Andrea Milanesi domenica 18 maggio 2008
«Giacomo Carissimi, musicista eccellentissimo e di grande fama. Degnissimo Maestro della chiesa di Sant'Apollinare del Collegio Germanico per lo spazio di molti anni, emerge sugli altri per l'ingegno e la felicità della composizione, capace di trasportare gli animi degli ascoltatori verso qualunque sentimento.

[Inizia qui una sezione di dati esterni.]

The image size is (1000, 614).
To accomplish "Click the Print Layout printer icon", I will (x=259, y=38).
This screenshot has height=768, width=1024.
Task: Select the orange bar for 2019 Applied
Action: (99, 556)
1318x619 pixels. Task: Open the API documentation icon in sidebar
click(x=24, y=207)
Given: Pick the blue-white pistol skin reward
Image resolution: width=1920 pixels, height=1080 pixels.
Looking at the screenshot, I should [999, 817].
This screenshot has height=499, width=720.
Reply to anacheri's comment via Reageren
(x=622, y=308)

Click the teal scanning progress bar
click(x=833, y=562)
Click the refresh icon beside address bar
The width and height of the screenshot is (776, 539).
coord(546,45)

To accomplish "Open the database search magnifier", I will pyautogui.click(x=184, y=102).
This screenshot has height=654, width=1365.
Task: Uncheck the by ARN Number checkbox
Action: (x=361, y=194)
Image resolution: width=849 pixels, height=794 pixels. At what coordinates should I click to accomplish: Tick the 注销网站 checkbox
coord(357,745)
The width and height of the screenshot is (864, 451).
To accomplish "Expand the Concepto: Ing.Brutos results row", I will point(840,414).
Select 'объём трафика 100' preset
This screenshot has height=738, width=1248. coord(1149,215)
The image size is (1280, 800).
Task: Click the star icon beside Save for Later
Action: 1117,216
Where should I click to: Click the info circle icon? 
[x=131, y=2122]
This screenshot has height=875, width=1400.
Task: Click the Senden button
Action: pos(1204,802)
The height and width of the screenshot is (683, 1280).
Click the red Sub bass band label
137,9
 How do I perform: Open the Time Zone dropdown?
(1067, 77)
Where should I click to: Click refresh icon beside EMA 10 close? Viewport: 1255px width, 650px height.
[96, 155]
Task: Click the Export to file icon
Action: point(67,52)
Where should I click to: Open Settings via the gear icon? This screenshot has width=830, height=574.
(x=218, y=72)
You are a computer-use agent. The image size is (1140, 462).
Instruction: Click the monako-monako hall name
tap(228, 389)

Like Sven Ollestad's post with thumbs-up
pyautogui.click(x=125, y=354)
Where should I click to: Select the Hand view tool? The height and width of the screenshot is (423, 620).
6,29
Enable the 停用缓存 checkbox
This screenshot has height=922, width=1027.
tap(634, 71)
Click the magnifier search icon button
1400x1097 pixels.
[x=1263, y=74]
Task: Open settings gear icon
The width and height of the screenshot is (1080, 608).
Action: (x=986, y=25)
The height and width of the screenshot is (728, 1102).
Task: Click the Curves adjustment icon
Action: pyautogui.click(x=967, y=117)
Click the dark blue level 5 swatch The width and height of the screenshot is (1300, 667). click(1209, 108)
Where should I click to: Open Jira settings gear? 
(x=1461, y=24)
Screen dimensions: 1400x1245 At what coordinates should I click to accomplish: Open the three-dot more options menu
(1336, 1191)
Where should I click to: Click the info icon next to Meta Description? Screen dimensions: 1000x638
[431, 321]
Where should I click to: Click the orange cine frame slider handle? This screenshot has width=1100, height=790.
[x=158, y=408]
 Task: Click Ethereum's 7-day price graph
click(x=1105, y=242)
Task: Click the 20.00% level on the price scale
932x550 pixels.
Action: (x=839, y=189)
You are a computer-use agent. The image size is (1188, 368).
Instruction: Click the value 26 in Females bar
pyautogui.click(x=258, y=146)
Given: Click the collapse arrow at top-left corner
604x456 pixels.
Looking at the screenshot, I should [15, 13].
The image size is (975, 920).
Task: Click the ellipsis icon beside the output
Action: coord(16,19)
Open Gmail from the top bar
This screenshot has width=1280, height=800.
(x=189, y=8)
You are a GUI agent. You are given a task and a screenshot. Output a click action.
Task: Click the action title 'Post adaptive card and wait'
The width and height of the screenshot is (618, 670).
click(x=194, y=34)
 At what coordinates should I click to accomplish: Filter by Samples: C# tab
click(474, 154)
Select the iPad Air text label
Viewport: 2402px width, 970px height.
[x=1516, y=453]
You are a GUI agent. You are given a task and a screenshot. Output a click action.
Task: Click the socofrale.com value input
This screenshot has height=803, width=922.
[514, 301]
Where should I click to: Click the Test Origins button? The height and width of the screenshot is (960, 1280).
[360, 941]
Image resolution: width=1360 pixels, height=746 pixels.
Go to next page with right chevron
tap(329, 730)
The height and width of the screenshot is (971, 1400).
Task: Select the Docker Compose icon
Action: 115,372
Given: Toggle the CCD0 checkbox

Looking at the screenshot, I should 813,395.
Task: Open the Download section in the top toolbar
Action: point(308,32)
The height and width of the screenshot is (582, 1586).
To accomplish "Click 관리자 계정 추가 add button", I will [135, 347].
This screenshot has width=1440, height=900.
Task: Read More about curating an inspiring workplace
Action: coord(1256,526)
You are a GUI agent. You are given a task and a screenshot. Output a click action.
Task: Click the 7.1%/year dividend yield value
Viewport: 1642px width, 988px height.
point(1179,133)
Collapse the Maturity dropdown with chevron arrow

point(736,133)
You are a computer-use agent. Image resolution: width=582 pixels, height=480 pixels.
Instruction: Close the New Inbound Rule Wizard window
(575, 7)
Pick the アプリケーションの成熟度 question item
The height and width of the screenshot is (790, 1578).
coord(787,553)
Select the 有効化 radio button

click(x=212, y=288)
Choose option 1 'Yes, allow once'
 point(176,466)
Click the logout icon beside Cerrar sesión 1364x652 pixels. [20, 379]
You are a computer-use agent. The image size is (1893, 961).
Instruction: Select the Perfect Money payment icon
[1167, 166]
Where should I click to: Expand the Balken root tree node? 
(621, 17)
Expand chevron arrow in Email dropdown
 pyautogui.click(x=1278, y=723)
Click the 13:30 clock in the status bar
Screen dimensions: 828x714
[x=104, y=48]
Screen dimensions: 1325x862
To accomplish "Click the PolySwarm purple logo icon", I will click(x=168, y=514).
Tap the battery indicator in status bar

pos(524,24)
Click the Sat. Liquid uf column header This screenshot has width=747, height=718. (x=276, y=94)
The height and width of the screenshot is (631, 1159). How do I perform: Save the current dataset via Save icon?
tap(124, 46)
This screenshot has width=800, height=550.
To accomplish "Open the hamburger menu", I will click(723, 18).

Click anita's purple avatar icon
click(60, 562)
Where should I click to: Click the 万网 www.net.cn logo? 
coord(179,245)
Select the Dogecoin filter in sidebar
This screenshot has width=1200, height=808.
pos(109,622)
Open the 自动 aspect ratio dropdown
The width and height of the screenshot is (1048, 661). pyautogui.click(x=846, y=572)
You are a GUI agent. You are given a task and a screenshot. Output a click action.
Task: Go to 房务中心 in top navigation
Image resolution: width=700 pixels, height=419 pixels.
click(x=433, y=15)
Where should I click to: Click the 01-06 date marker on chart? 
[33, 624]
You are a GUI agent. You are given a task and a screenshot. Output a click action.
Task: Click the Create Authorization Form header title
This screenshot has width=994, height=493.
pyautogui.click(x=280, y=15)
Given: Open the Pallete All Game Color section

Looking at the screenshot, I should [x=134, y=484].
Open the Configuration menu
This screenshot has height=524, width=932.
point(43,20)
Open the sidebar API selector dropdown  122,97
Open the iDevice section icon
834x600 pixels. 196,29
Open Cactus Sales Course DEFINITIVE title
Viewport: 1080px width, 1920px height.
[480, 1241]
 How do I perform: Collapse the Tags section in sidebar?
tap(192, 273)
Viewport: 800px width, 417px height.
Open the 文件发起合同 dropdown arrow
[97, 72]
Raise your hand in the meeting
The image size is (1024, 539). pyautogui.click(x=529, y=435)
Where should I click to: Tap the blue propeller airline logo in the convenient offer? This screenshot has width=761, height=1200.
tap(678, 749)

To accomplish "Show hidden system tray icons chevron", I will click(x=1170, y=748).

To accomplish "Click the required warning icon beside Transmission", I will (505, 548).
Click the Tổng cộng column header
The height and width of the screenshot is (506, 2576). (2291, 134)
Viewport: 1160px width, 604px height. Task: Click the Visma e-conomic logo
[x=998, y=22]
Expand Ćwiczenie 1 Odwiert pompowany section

Sono infatti le sue composizioni piene di succo e di vivacità di spirito"». Con queste parole, nel suo celebre trattato Musurgia universalis, il grande erudito gesuita Athanasius Kircher inquadrava la figura e l'arte di Giacomo Carissimi (1605-1674), per oltre quarant'anni maestro di cappella presso la romana Basilica di Sant'Apollinare (vero e proprio centro propulsore della Controriforma), nonché punto di riferimento assoluto nel percorso di definizione ed evoluzione dell'oratorio in lingua latina.
In tale prospettiva, da oltre vent'anni Flavio Colusso " studioso e musicologo, compositore e direttore d'orchestra " si sta dedicando con impegno profondo e inesausta passione d'interprete alla riscoperta e all'esecuzione dei massimi capolavori del compositore di Marino; a capo dell'ensemble vocale e strumentale Seicentonovecento e di un valente manipolo di cantanti solisti è oggi approdato a una selezione di mottetti carissimiani tratti dalla raccolta intitolata Arion Romanus, stampata a Costanza nel 1670 e dedicata al vescovo locale Franz Joseph, Principe del Sacro Romano Impero (cd pubblicato e distribuito da MusicaImmagine Records).
Si tratta di pagine virtuosistiche di diversa ispirazione e destinazione liturgica, per un organico compreso da una a cinque voci con accompagnamento di violini e basso continuo, «composte di arte e singolare dolcezza miste insieme», come recita la dedica della prima edizione a stampa; tra effetti d'eco, episodi in stile recitativo e concertato, arie solistiche e madrigali, la felice impronta creativa di Carissimi, grande conoscitore delle potenzialità tecniche ed espressive offerte dal variopinto universo della pratica vocale, riesce a coniugare mirabilmente la profondità del proprio sentire religioso a una vivida vena drammaturgica, offrendo spessore di teatrale devozione a quelle «compositiones succo et vivacitate spiritus plenae» tanto care ai teorici musicali del suo tempo.